Interesting times, indeed.
And us doing the same things that they do violates their guidelines - classic.

JohnRobbins
December 15, 2010 - 6:09pm

"Making big money on someone else's content makes the content owner look stupid. As soon as you let big media know you are making money on their content they get pissed and feel they rightfully earned that money. As they sense a shift in power any edge cases become the standard against which all other deals are compared."

Aaron, you write like a freelance economists in this post. Like one that doesn't give a damn about the traditionalists.
I like it!

But I have to admit,..I can't keep up.

Yet I do get your point. I hear what you are saying.
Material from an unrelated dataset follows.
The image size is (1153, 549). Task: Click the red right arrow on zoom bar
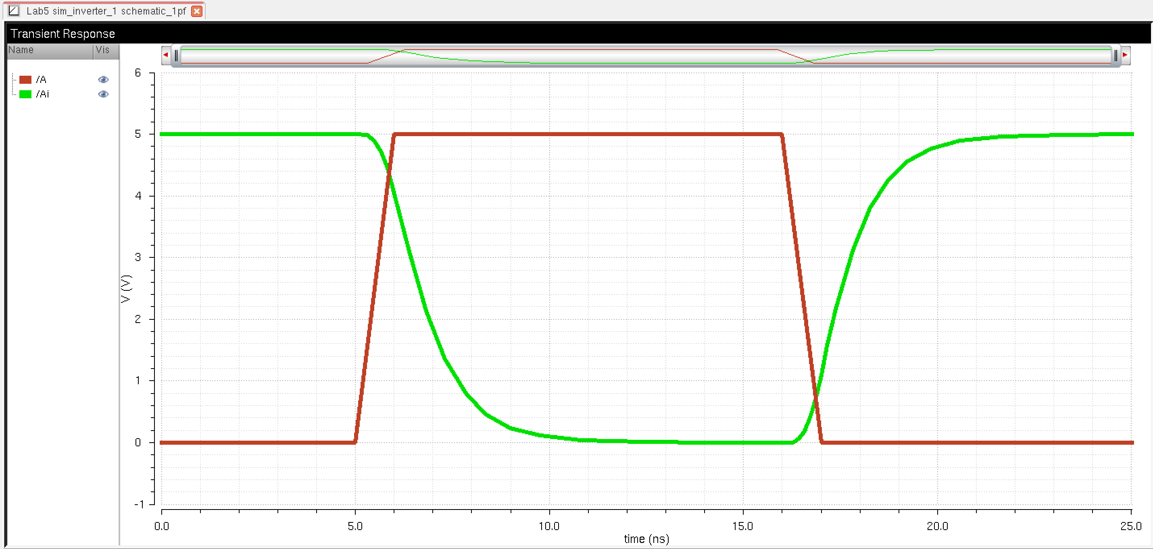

You also mention somewhere in this post that Google wants to be the web. I agree. But that's pretty dumb of them. No company will ever be the web any more than one company will ever be the airways.

I don't think Google can hurt us SEO's other than outright finding a way to prevent us from submitting to their engine. But I'm sure they will always keep us jumping.

They can't provide a more relevant product or search return then we can provide. And I'm sure they need to use our stuff and the stuff of everyone else to make money or - to keep the engine running.

I don't think they're focused on SEO's and I don't think they care what happens to us.

I am sure they know what they have in their data base and I'm sure they will go on using it in any way they see fit. And I know they believe if it's in their data base then it belongs to them. No matter what they say to the contrary.

I'm happy people like you work so hard to keep Google on their toes. I like your Website and your subjects.
Thanks for being a reporter of truth and fact blog rather than a Bias spokes person for hire.

JohnRobbins

February 12, 2011 - 8:37am

...of that copyright issue.

Pandora is filing for it's IPO, but is not yet profitable & doesn't expect to be so through the end of NEXT year! Currently copyright licensing is costing them 50% of their revenues. And if they ever become profitable, look for their content licensing partners to increase the rates charged to them.

So, in spite of them being a viral success, their model depends on continued market growth until saturation & then a hope that as they near saturation that partners don't screw them. I don't like their odds with that!

Sony is trying to strong arm Apple, but of course Apple has so much marketshare that Sony has a snowball's chance in hell of winning that one. If the music is pulled from iTunes then most likely that will just lead to more music piracy. Even venture capitalists are blogging about how they download torrents of their favorite new tunes.

September 2, 2011 - 5:05am

...they just loss their relationship with Starz to stream their content.